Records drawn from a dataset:
- Opening Delimiter -

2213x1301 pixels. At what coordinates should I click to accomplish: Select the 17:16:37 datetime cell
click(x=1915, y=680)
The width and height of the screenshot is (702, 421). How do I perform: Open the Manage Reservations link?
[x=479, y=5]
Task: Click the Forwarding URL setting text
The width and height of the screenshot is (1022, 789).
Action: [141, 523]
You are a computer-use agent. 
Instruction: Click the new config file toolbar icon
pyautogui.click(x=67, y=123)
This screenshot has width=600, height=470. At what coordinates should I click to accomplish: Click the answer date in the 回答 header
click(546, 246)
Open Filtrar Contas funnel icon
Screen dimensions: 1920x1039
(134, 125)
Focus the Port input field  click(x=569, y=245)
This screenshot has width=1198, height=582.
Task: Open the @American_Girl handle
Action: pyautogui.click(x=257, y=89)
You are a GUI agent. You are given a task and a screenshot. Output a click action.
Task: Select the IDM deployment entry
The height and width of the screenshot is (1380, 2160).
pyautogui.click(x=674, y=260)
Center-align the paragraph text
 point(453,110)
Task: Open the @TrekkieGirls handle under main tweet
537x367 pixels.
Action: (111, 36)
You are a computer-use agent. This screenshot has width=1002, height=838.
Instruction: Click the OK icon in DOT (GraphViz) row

- Closing Delimiter -

§ **The task**
Which lines run from the one containing "Task: Select the IDM deployment entry" to the end of the entries above? Print them exactly, both ends included, and nothing else.

§ **Reply to the task**
Task: Select the IDM deployment entry
The height and width of the screenshot is (1380, 2160).
pyautogui.click(x=674, y=260)
Center-align the paragraph text
 point(453,110)
Task: Open the @TrekkieGirls handle under main tweet
537x367 pixels.
Action: (111, 36)
You are a computer-use agent. This screenshot has width=1002, height=838.
Instruction: Click the OK icon in DOT (GraphViz) row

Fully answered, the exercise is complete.